Aujourd’hui nous manifestons contre l’arrivée de Nazis au gouvernement autrichien mais il n’y a pas que là-bas que les immigré-e-s sont chassés. Dans notre beau pays des droits de l’homme où la classe politique est unanime pour condamner " courageusement " l’alliance des conservateurs avec les nazis, une politique anti-immigré-es s’est imposée dans une grande indifférence pour un gain électoral.

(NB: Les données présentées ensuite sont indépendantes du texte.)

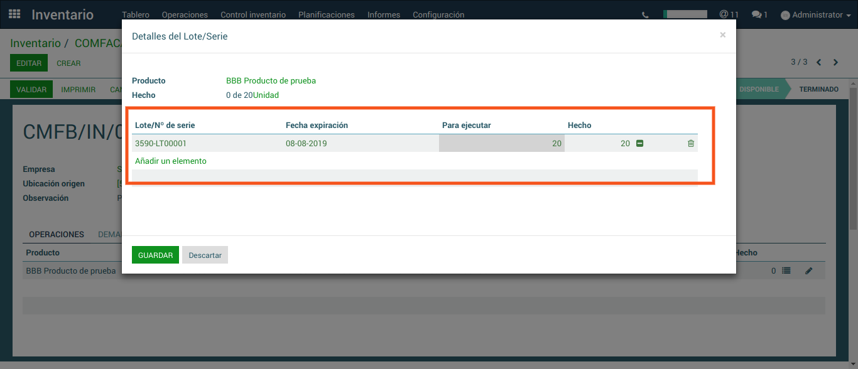Switch to the OPERACIONES tab
Viewport: 858px width, 369px height.
point(57,235)
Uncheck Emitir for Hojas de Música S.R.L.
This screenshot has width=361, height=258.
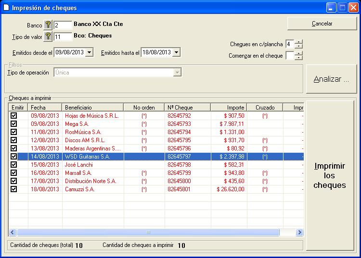[x=13, y=116]
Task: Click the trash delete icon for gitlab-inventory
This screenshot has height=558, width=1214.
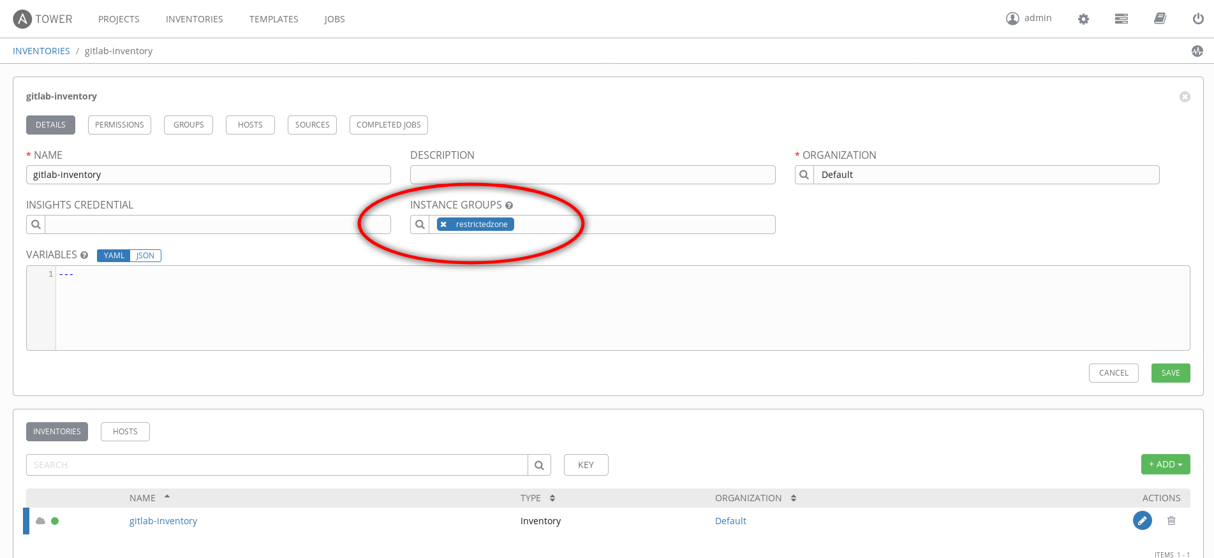Action: [x=1171, y=521]
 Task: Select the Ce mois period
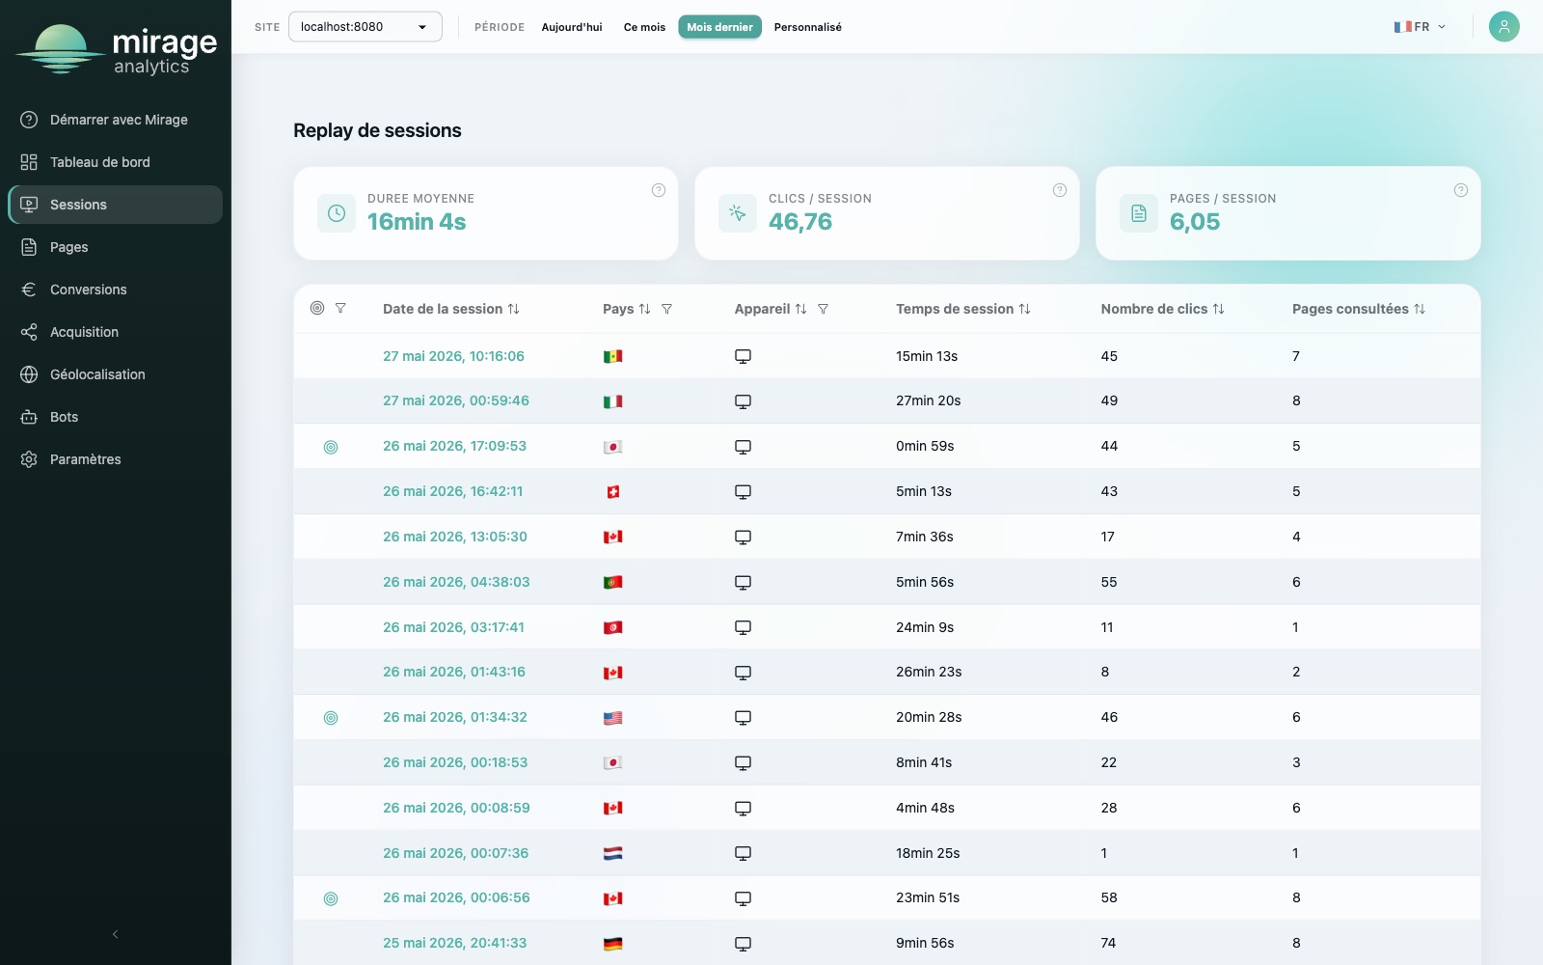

Depuis que la " gauche " est au pouvoir, la situation des sans-papiers ne s’est pas améliorée. Le silence d’une grande partie de ceux et celles qui avaient élevé la voix contre les lois Debré, a laissé passer les lois racistes de Chevènement.
Sur les 140 000 sans-papiers qui se sont déclaré-e-s auprès des préfectures, seulement 80 000 ont été provisoirement régularisé-e-s. Les mesures du ministre de l’intérieur n’ont servi qu’à ficher et donc à mieux réprimer les clandestins-nes.
Chevènement, dans une circulaire parue le 11 octobre, veut durcir encore leur situation. Il suggère d’ " effectuer des vérifications dans les endroits qui seront indiqués comme ceux où se concentrent les irréguliers (...) pour procéder aux interpellations qui sont actuellement en nombre insuffisant. " Ce qui signifie des véritables rafles, des contrôles aux faciès et une criminalisation des associations d’aide aux sans-papiers.
La non régularisation est, de plus, un cadeau pour le patronat qui peut ainsi utiliser de nombreux travailleurs-ses bon marché-e-s qui n’ont aucun droit à part celui d’être corvéables.

Car ne nous leurrons pas, en Autriche comme en France, les politiques successives des différents gouvernements n’ont qu’un but : diviser les travailleurs-ses français-es et immigré-es.
Le capitalisme n’accepte l’ouverture des frontières que pour les riches, les capitaux et les entreprises.
Alors que le patronat mondial se ligue pour nous exploiter, il est temps que les travailleurs-ses, les chômeurs-ses, les étudiant-e-s, quel que soit leur pays d’origine, unissent leur lutte pour une société solidaire et égalitaire.

Battons-nous pour obtenir :
- l’abrogation des lois Pasqua, Debré, Chevènement et de la circulaire Sauve-Marchand,
- l’égalité des droits entre Français-es et Immigré-e-s,
- l’abrogation de la double peine,
- l’arrêt des expulsions et le retour des expulsé-e-s,
- la libre circulation et la libre installation pour tous-tes.
- la régularisation de tous, de toutes les sans-papiers.

En France comme ailleurs, le fascisme est l’arme du capital.
La lutte anti-fasciste est internationale.